(Element and text position data)
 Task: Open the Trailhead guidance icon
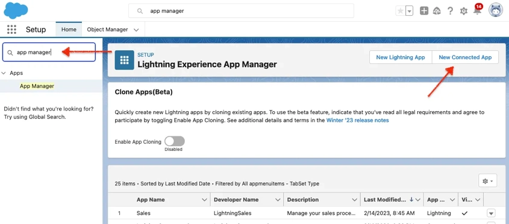[437, 11]
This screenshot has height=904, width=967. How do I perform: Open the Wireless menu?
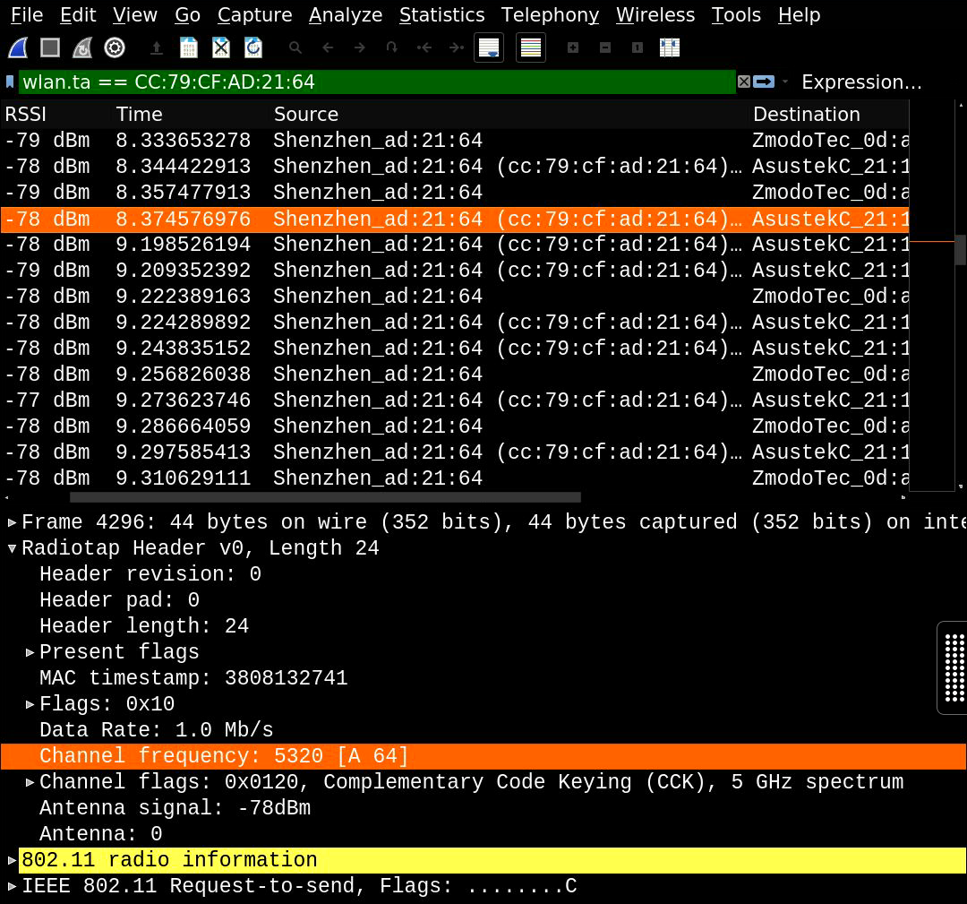click(655, 15)
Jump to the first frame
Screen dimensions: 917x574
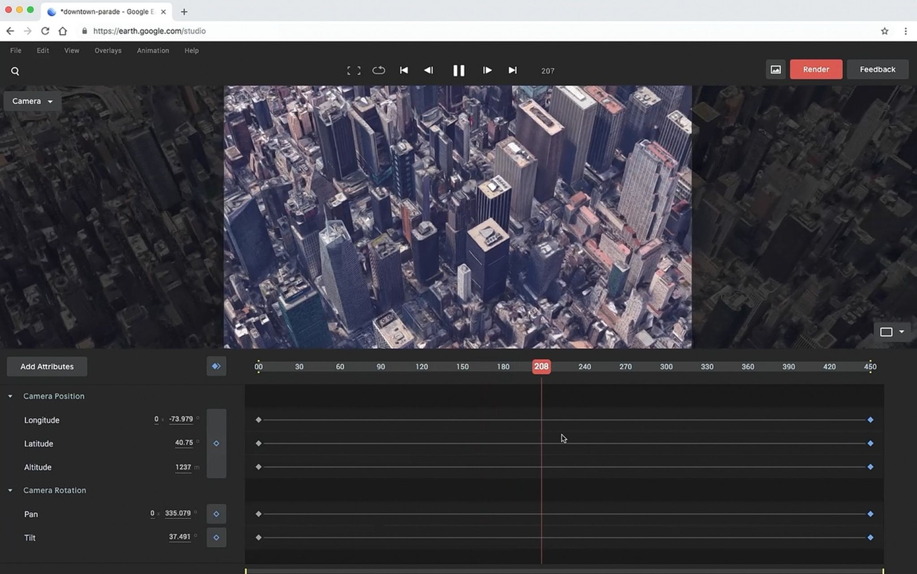[x=403, y=70]
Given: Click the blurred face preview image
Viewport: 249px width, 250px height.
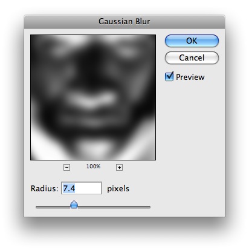Looking at the screenshot, I should [93, 97].
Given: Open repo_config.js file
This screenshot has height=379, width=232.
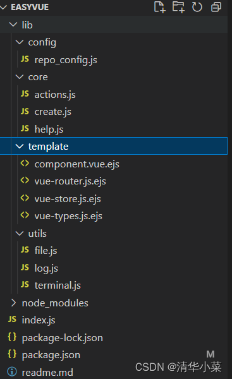Looking at the screenshot, I should [x=66, y=60].
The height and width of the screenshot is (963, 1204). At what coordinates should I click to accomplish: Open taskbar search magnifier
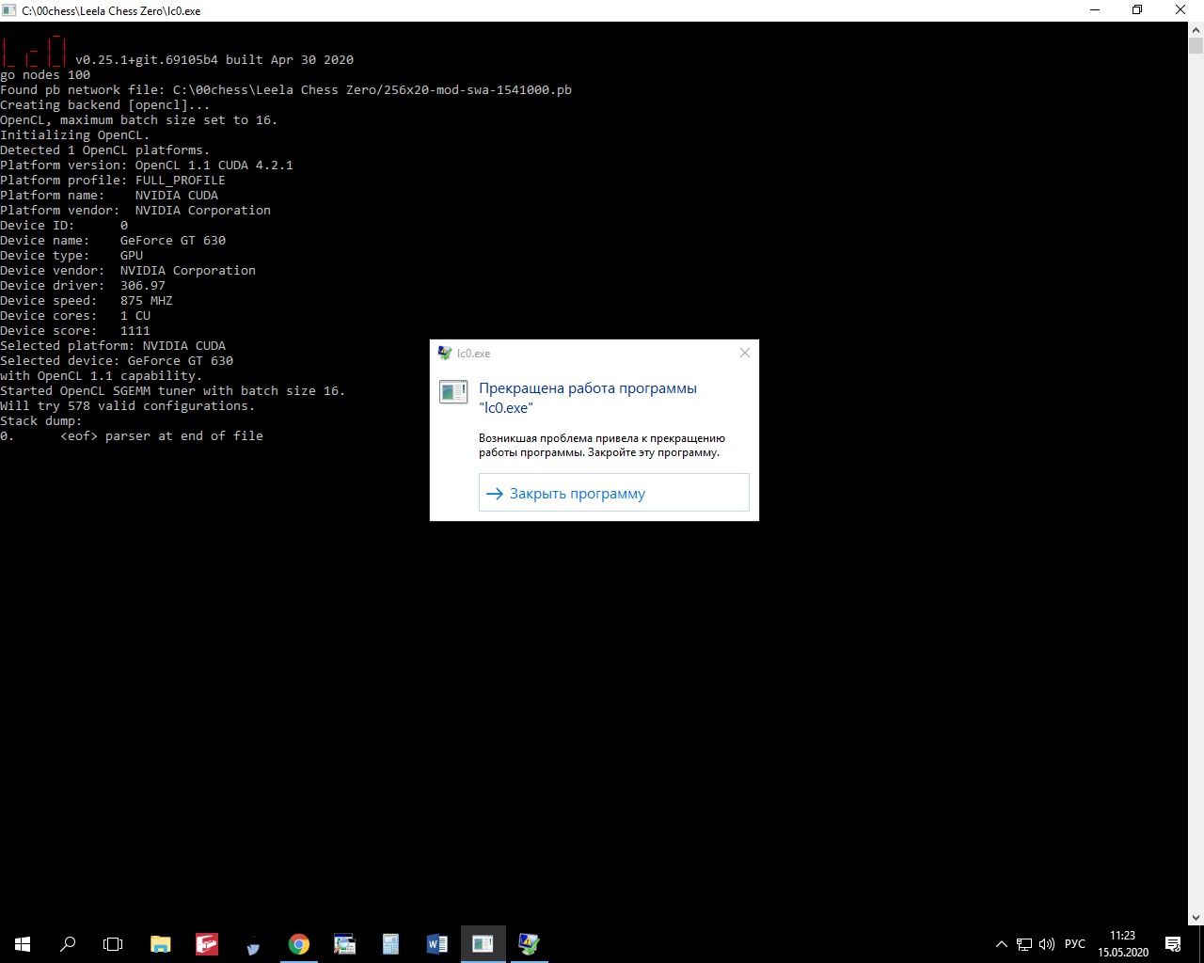68,943
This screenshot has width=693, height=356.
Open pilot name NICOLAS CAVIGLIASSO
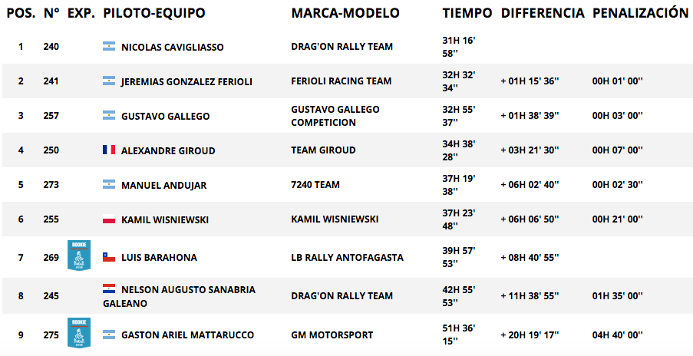point(173,47)
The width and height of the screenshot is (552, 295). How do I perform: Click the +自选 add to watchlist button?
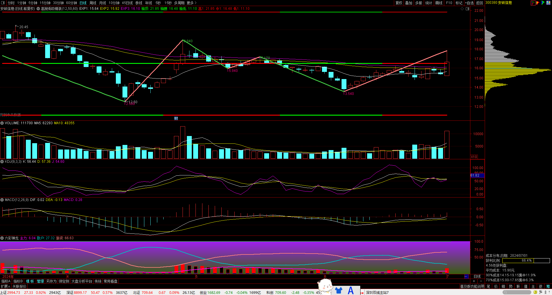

* Instructions for the task
Give the lines of the material above, from the line containing "Given: Click the blurred face preview image" through the end of the material, both ends included, as a Markdown table with the columns "No." and "Line", leaving out blank lines and pictures.

* Finished task
| No. | Line |
|---|---|
| 1 | Given: Click the blurred face preview image |
| 2 | Viewport: 249px width, 250px height. |
| 3 | Looking at the screenshot, I should [93, 97]. |
| 4 | Given: Open repo_config.js file |
| 5 | This screenshot has height=379, width=232. |
| 6 | Looking at the screenshot, I should [x=66, y=60]. |
| 7 | The height and width of the screenshot is (963, 1204). At what coordinates should I click to accomplish: Open taskbar search magnifier |
| 8 | 68,943 |
| 9 | This screenshot has width=693, height=356. |
| 10 | Open pilot name NICOLAS CAVIGLIASSO |
| 11 | point(173,47) |
| 12 | The width and height of the screenshot is (552, 295). How do I perform: Click the +自选 add to watchlist button? |